Target’s sales and profits surged in the first quarter as Americans emerged from the pandemic eager to spend

Target’s sales and profits surged in the first quarter as Americans emerged from the pandemic eager to spend.

Sales at stores opened at least a year rose 18% in the three-month period that ended May 1. That follows a 6.9% increase in the previous quarter. Online sales soared 50% after rocketing 118% in the prior quarter.

The Minneapolis chain also offered an upbeat sales outlook

Clothing was the star performer as Americans ditched their sweatpants. Clothing sales spiked more than 60%. Sales of home goods rose in the mid-30% range. Sales of food and beverages grew, even on top of historic growth a year ago.

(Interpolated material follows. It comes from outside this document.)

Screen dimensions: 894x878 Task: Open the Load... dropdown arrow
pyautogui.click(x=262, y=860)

Target said in March that it will plow $4 billion into its business each year for the next several years to redo its stores, add new ones and speed up delivery. The capital investment is up 50% from the previous year.

It has been expanding its online delivery services and other ways for shoppers to make purchases. Target said items picked up at the store after being purchased online and Shipt, a member-based shipping program, increased by more than 90%. Still, more than 95% of its overall sales were fulfilled by its stores.

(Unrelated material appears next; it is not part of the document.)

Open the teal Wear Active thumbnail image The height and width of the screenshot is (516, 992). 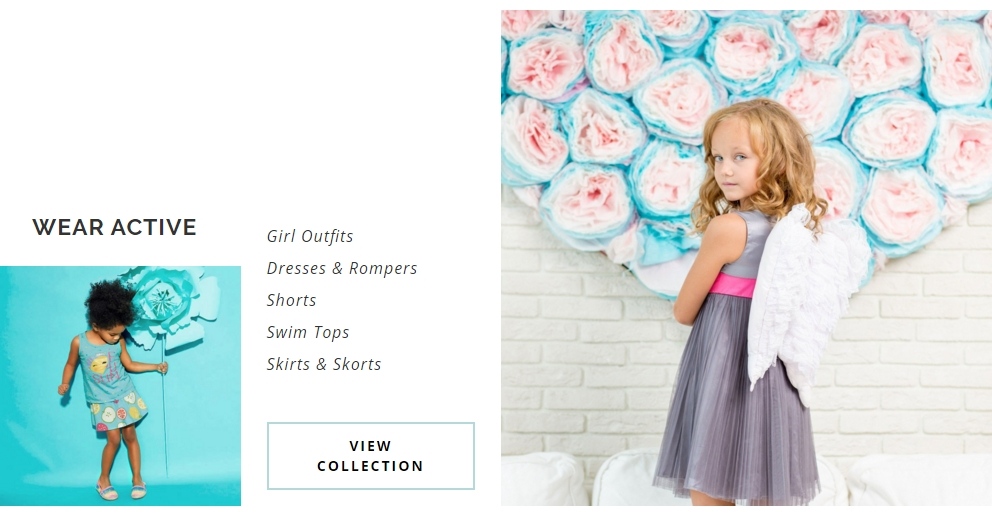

Target is investing heavily in its stores and on delivery

It will accelerate the pace of building small-format stores, with plans to add 30 to 40 new stores this year, up from 29 last year. It also will remodel 150 stores this year, and then push that number to 200 remodels a year later.

It is also testing a new distribution hub in Minneapolis and will build five more this year. The hubs will help sort packages and speed up deliveries to customers ordering online.

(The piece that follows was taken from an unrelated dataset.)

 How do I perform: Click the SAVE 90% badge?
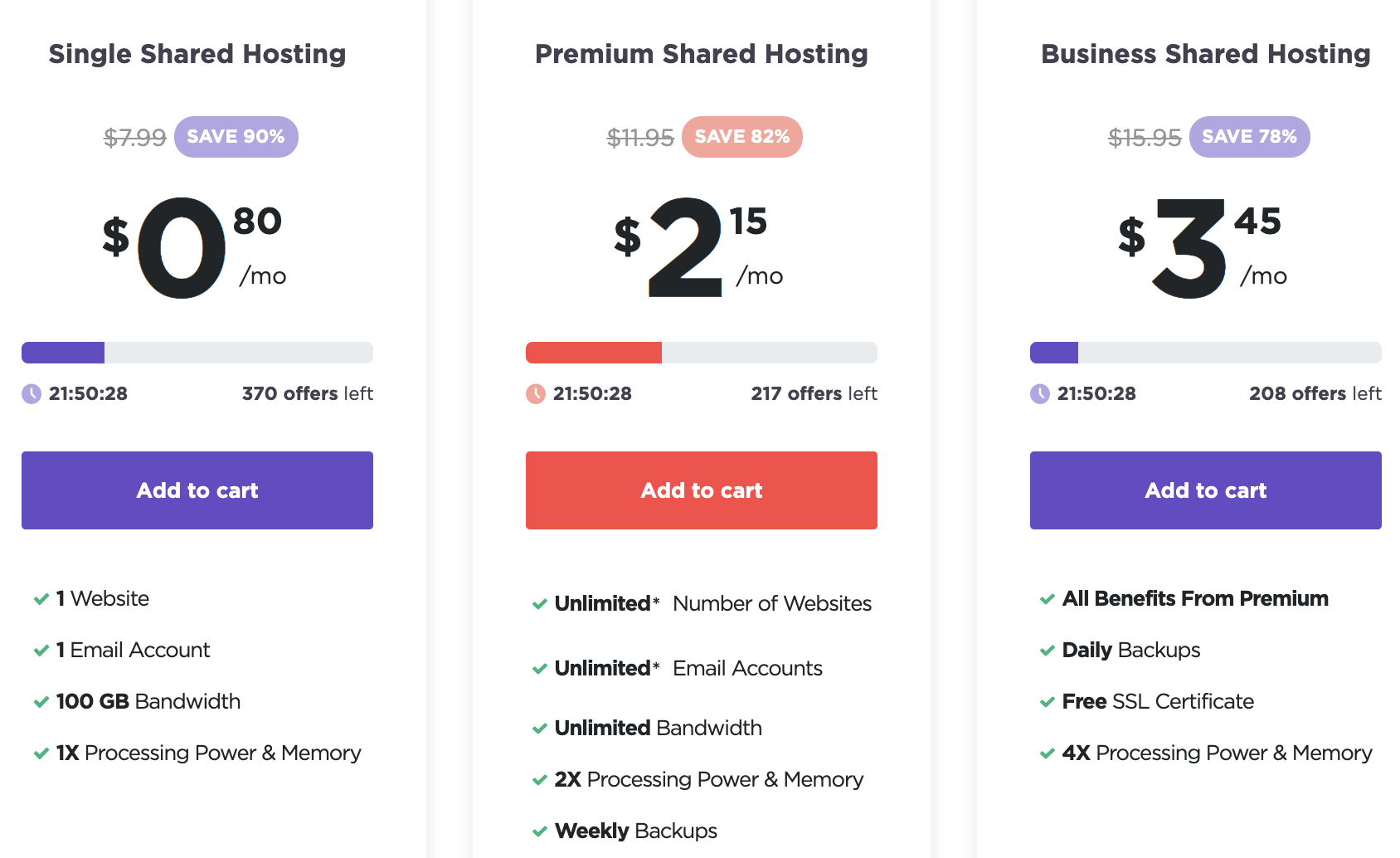click(x=236, y=137)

Target Corp. also said Wednesday that it gained more than a billion dollars in market share from rivals in the latest quarter, on top of a billion dollars in the first quarter of 2020.

First-quarter net income increased more than sixfold to $2.1 billion, or $4.17 per share. Removing one-time costs and benefits, per share earnings were $3.69, easily surpassing Wall Street expectations of $2.21, according to FactSet.

The company last year during the same period earned $284 million, or 56 cents per share, when shoppers were buying more low-margin goods like groceries and fewer goods that are more profitable for Target, such as clothing.

Sales jumped 23.3% to $23.88 billion, also breezing past analyst projections of $21.75 billion.

Helping to drive Target’s business has been strong sales of Target’s inhouse brands such as Pillowfort and Cat & Jack. There was a 36% increase in sales compared with last year, the strongest to date.

CEO Brian Cornell told reporters during a media call on Tuesday that the massive vaccine rollout has led to the return of more normal behavior among shoppers.

“Consumer confidence is on the rise,” Cornell said.

Target has been able to manage inflationary pressures, Cornell said. Target has not faced the same labor shortages being reported widely by many service sector companies, he said.

Target expects comparable sales growth to be up in the mid to high single digits in the current quarter compared with last year.

Shares rose nearly 4%, or $7.59 to $214.02 in premarket trading on Wednesday.